La seule intervenante francophone au bureau de l’intervenant provincial en faveur des enfants n’a pas été transférée chez l’ombudsman de l’Ontario.

Enfants en détresse: une expertise francophone a disparu le 1er mai

TORONTO — La seule intervenante francophone au bureau de l’intervenant provincial en faveur des enfants n’a pas été transférée chez l’ombudsman de l’Ontario. L’élimination de son poste, dans la foulée des transformations imposées par Doug Ford, et le mandat restreint de l’ombudsman pourraient avoir un impact important sur des jeunes francophones en situation précaire.

Au cours des dernières années, des enfants handicapés francophones, sans défense, ont été victimes de mauvais traitements, bien que le système devait prendre soin d’eux. Chacun de ces dossiers a atterri sur le bureau d’une intervenante francophone indépendante chargée de prendre leur défense et de forcer le système de protection de la jeunesse à faire mieux.

L’élimination par Doug Ford du bureau de l’Intervenant en faveur des enfants a eu une conséquence imprévue. L’expertise francophone du bureau est disparue du jour au lendemain, à la suite du renvoi de sa seule intervenante francophone. Ces changements risquent finalement d’avoir un impact disproportionné sur les Franco-Ontariens, constatent maintenant avec stupeur plusieurs observateurs privilégiés.

Depuis plus d’une décennie, ce rôle d’intervenante francophone était assumé par Brigitte Barikage. Son poste éliminé, elle est sans emploi depuis le 1er mai. Si elle a refusé toutes les demandes d’entrevue d’ONFR+, de nombreux acteurs de la communauté franco-ontarienne vantent son travail et son dévouement pour les enfants francophones les plus fragiles de la société.

C’est le cas de son patron, Irwin Elman, l’ancien Intervenant en faveur des enfants de l’Ontario. «Un jeune francophone de 16 ans qui veut dénoncer son refuge où il se fait maltraiter ou un jeune en situation d’immigration difficile arrivant d’un pays francophone qui n’a personne à qui demander de l’aide… Je ne sais pas qui va s’occuper de lui maintenant», lance M. Elman.
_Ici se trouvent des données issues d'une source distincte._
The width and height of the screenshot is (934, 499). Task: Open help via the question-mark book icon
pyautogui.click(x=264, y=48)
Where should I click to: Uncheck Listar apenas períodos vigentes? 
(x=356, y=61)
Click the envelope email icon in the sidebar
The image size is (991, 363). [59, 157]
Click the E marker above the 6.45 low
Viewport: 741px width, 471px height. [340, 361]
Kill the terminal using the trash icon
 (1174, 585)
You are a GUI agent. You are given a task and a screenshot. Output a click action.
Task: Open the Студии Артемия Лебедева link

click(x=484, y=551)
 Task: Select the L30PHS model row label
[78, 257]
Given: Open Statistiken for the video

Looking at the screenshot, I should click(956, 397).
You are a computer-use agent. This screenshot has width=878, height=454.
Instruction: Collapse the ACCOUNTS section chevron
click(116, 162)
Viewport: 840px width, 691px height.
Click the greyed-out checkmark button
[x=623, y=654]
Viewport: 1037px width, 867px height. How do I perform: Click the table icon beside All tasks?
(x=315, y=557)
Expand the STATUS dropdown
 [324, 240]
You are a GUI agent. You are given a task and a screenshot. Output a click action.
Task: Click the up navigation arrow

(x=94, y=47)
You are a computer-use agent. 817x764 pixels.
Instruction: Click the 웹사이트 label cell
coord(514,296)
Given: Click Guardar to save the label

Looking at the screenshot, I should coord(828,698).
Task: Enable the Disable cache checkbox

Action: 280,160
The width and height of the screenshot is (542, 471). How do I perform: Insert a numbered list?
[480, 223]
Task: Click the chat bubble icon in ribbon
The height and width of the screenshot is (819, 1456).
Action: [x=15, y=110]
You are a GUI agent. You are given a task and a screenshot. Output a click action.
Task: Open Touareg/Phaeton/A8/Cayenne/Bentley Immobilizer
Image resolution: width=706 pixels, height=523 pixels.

Son bureau comptant une cinquantaine d’employés a été éliminé par le gouvernement Ford, dans la foulée des coupes ayant mené à l’élimination du Commissariat aux services en français.

L’ombudsman a récupéré certains employés et le mandat d’enquête sur les plaintes de l’Intervenant en faveur des enfants. Mais tout ce qui concerne le travail de plaidoyer a disparu. C’est exactement ce que faisait l’intervenante francophone de son bureau, qui identifiait les problèmes de manière proactive sans devoir dépendre d’une plainte. Elle accompagnait le jeune face au système, qui peut être très intimidant, raconte M. Elman.